-- START OF RECORDS SUPPLIED --

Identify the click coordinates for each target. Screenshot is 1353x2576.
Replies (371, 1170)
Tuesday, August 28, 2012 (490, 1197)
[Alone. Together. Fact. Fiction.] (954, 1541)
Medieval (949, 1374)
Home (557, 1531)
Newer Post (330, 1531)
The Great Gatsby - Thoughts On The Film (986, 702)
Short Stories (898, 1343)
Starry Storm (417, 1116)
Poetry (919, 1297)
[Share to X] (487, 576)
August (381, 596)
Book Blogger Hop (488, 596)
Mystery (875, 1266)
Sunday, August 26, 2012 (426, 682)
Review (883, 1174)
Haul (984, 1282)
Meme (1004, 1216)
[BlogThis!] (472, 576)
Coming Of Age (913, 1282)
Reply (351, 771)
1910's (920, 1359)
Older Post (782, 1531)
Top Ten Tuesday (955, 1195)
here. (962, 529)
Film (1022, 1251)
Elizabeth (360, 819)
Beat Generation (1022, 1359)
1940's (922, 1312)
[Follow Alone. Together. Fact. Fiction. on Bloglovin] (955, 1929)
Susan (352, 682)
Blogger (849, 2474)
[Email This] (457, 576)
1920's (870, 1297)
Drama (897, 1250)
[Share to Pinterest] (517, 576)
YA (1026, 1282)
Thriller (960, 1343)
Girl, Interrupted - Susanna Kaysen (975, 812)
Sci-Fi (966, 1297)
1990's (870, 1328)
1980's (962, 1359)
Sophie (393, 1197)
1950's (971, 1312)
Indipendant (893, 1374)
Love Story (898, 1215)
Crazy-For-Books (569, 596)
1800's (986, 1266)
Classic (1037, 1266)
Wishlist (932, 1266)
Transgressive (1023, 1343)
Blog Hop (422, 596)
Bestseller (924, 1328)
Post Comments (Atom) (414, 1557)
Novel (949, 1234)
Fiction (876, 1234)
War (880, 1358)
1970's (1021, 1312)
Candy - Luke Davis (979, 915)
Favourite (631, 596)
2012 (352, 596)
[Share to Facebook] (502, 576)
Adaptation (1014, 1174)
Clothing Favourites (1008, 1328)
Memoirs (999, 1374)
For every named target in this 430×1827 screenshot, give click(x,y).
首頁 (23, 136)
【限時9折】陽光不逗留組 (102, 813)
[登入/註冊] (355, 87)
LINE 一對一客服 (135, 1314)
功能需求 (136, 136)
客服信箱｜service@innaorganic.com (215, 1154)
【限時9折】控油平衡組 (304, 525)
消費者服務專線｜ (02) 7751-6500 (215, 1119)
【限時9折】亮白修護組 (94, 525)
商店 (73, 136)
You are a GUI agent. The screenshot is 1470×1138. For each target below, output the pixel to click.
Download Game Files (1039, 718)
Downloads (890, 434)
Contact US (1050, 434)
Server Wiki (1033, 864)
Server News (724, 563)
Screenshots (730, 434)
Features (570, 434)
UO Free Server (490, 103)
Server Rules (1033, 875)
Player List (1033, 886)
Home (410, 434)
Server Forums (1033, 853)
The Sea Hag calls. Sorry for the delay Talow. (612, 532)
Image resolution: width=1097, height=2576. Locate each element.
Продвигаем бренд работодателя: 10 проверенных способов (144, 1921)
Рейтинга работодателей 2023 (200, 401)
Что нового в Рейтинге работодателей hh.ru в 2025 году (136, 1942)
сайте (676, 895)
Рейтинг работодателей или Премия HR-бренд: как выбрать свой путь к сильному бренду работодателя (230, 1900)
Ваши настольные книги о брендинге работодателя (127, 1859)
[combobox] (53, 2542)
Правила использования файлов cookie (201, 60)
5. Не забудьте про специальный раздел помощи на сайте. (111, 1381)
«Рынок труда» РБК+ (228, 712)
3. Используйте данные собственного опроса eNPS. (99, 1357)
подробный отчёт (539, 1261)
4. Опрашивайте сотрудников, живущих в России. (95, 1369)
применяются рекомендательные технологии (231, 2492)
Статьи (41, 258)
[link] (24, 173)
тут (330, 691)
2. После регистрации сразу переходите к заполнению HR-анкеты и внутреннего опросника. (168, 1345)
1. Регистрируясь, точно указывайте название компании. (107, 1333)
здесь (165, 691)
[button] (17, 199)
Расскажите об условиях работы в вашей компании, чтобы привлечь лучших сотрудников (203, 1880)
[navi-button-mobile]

-- END OF RECORDS SUPPLIED --

- [WHAT IS EXPECTED]: Rescale the entries between the lines holding "August (381, 596)" and "Film (1022, 1251)", inclusive, by writing out each of those lines in full with every coordinate in its answer multiplied by 1.2 and rounded to a whole number, halves up. Return only those lines.

- [THE REPLY]:
August (457, 715)
Book Blogger Hop (586, 715)
Mystery (1050, 1519)
Sunday, August 26, 2012 (511, 818)
Review (1060, 1409)
Haul (1181, 1538)
Meme (1205, 1459)
[BlogThis!] (566, 691)
Coming Of Age (1096, 1538)
Reply (421, 925)
1910's (1104, 1631)
Older Post (938, 1837)
Top Ten Tuesday (1146, 1434)
here. (1154, 635)
Film (1226, 1501)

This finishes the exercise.